Stanley L. Miller - On This Day


American chemist Stanley L. Miller was born on this day in 1930 in Oakland, California. He is famous for one of the most exciting and remarkable experiments ever carried out in Biology - giving us clues about the origin of life itself.

Building on the work of Oparin and others, Miller recreated the proposed atmospheric conditions of the early Earth and simulated Oparin’s suggested process of ‘molecular evolution’ – seen as a likely precursor to the origin of life. His findings, which were published in 1953 in the journal Science (A Production of Amino Acids Under Possible Primitive Earth Conditions), showed how the application of an electric discharge (to simulate lightning) to a circulating atmosphere of methane, ammonia, steam and hydrogen produced the amino acids glycine, α-alanine and β-alanine – rather than a random mixture of organic molecules. Amino acids are the building blocks of protein, and are just the sort of molecules suggested by Oparin’s hypothesis that the biomolecules needed for life could have been generated naturally on Earth before life existed.

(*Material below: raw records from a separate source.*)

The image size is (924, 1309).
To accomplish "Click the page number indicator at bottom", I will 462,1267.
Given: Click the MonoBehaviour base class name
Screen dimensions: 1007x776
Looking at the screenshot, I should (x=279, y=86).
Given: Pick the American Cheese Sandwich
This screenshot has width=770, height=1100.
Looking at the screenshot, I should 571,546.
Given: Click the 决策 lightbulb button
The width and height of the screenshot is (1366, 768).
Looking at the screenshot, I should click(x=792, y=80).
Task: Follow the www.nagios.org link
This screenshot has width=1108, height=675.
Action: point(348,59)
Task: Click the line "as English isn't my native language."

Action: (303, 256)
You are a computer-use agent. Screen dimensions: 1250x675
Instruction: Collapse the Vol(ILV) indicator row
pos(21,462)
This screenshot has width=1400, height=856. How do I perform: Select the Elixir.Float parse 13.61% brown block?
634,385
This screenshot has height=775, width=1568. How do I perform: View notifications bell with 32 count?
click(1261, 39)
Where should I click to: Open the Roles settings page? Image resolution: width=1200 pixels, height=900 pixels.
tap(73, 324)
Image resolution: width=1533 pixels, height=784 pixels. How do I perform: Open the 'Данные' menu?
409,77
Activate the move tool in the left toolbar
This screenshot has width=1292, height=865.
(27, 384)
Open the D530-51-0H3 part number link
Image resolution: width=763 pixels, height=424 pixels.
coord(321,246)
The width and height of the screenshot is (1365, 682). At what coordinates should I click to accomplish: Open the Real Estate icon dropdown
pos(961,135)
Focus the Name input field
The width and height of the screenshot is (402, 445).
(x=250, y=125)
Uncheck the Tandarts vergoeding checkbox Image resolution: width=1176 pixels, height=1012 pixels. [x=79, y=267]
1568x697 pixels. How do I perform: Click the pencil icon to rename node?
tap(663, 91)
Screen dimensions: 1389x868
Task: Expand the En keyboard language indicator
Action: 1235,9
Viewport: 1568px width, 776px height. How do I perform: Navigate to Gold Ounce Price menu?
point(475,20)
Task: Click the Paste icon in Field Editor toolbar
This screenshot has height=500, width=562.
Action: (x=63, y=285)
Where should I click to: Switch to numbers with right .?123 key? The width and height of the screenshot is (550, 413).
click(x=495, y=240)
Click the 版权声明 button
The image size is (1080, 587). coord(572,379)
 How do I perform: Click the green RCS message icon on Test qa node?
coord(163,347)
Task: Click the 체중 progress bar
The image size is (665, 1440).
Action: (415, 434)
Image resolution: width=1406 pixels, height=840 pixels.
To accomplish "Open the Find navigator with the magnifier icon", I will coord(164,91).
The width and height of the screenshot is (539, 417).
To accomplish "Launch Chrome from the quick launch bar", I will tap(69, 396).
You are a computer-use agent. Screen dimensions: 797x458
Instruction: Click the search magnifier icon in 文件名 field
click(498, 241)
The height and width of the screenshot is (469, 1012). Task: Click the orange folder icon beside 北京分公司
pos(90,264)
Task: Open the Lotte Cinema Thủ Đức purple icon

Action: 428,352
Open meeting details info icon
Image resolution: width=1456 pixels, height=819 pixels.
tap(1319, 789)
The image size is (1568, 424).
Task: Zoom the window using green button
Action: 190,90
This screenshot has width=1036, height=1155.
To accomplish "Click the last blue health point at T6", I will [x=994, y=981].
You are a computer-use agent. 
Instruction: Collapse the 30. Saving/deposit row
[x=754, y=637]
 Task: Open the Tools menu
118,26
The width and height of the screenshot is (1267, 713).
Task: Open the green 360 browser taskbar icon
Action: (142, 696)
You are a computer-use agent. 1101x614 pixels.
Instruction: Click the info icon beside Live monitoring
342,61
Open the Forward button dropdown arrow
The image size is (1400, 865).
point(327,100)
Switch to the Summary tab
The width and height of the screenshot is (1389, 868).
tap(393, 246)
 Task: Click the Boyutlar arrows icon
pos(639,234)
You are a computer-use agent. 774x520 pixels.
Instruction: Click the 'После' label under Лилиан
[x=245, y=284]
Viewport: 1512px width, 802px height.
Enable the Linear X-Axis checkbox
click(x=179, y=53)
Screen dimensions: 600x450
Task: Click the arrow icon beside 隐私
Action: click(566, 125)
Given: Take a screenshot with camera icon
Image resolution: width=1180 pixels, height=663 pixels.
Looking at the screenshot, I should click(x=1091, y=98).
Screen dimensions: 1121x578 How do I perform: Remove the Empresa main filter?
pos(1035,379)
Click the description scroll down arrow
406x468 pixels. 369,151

Miller only became involved with this field of research because his original doctoral supervisor Edward Teller, a nuclear physicist, left Chicago University. Having attended a lecture by geochemist Harold Urey on the Earth’s primitive atmosphere, Miller decided to ask Urey to take him on. The story goes that Urey tried to dissuade Miller at first, thinking the work would take too long, but luckily Miller persisted. Urey was already a Nobel prize winner and generously suggested that Miller’s findings should eventually be published as a single author paper.

Subsequent work by Miller and various others has shown how a wider variety of biomolecules could have been produced in the Earth’s primitive atmosphere, although some people have suggested that early conditions were not as reducing as supposed. Wächtershäuser and others have even suggested that the first biomolecules may have been formed in unusual volcanic conditions rather than as originally proposed by Miller. Subsequent analysis of some of Miller’s original material, using more precise techniques, has shown that in fact his experiment produced far more amino acids than he realised. Interestingly, the experiment he ran which recreated conditions in a volcanic environment produced the most diverse results. The debate continues!

Having spent much of his life as an academic chemist in the University of San Diego, Stanley Miller died in 2007 in California.